Saya kembali mendengar dialog yang menganehkan di rumah sakit; setelah dulu saya dengar di kamar mayat. Dan dialog itu, saya dengar di ruang inap bayi.
Ini bulan ke sembilan. Selimut langit sedang enggan berganti hujan. Kemarau panjang dan malam seperti dirundung dingin yang kelewatan. Waktu itu saya sedang mengantar Arra berobat. Badannya panas namun ia terus menggigil di balik selimut, seperti terserang demam tinggi.Â
Sambil menunggu Arra masuk ruang dokter periksa, saya tinggal sebentar buat beli minum di kantin. Untuk sampai ke sana, saya mesti melewati ruang UGD dan Kemoterapi, juga ruang inap bayi. Tepat di depan ruang inap itu saya mendengar ada yang bercakap dari dalam. Saya berhenti. Saya mengalihkan kepala, mencari sumber suara, mengintip ada apa apa sebenarnya di sana.

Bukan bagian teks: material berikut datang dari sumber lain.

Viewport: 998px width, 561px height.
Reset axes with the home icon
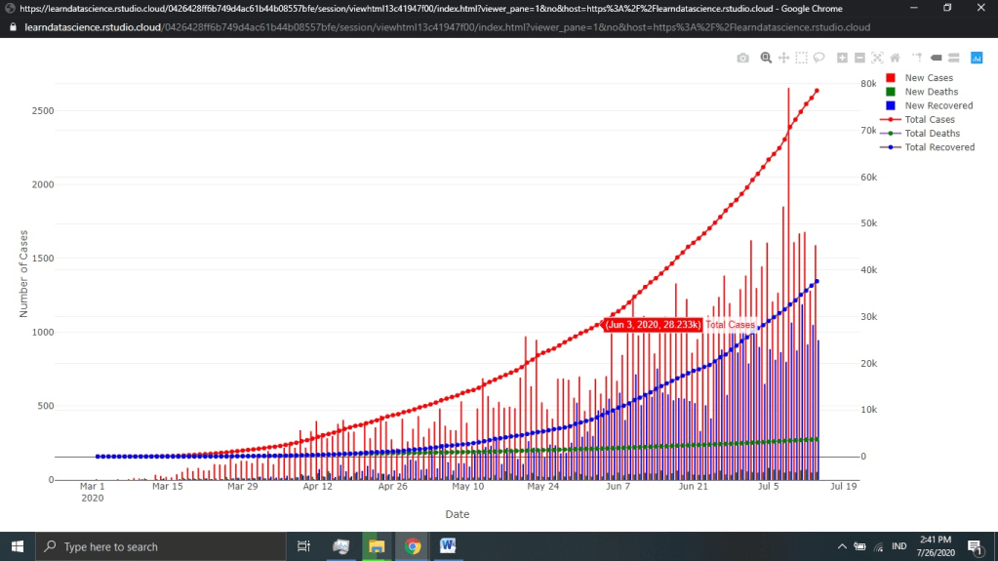point(895,58)
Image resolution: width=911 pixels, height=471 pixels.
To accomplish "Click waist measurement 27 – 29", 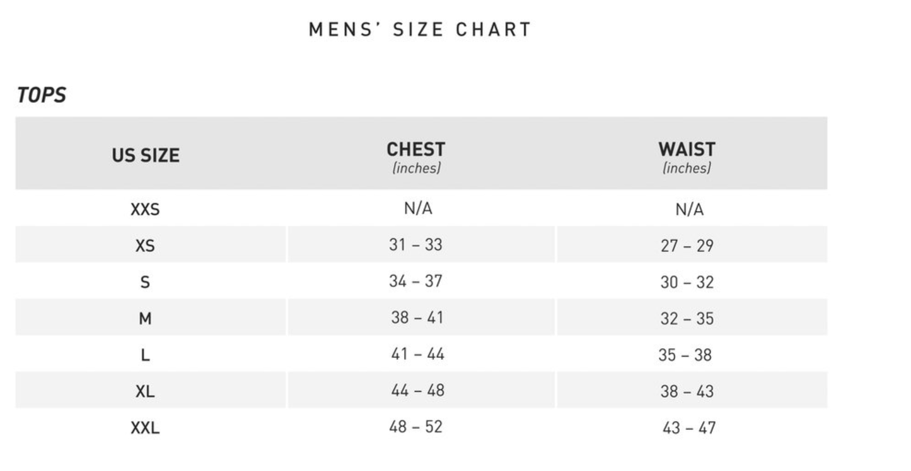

"Kita hanya mengenal dua kematian: tragis dan puitis."
Sepenggal kalimat itu yang saya dengar dari dalam. Namun sial, sepertinya tidak ada siapa-siapa, selain puluhan bayi yang tertidur pulas.
"Lalu kamu ingin mati yang seperti apa?" suara yang berbeda dari yang semula terdengar. Suara perempuan.
Setibanya di rumah, ketika Arra baru menyelesaikan makanannya, bubur polos yang kita beli saat perjalanan pulang dari rumah sakit ke apartemen, saya ceritakan semua yang tadi saya temui di ruang inap bayi.
Sambil mengambil air putih dari dispenser dan duduk kembali ke ruang makan, ia menyimak satu persatu yang saya ceritakan. Obat yang sudah diresepkan dokter tadi juga sudah Arra minum. Ia kembali ke tempat tidur. Menyelimutkan tubuhnya-yang-aduh, membelakangi saya dan mengatakan, "reinkarnasi."
"Lamik dan Dhawi?"
Arra tidak menjawab. Ia tertidur. Lelap. Walau penasaran saya belum terjawab.
Malam datang. Tepat dari apartemen, suasana di luar sana, kota seperti terbelah oleh masing-masing lampu dari satu gedung ke gedung lain; dari satu jalan ke jalan lain; dari satu tikungan ke tikungan lain. Bintang dan bulan, tak lagi seperti dongeng yang kerap saya dengar sebelum tidur: melapisi malam, menemani sunyi yang kelam.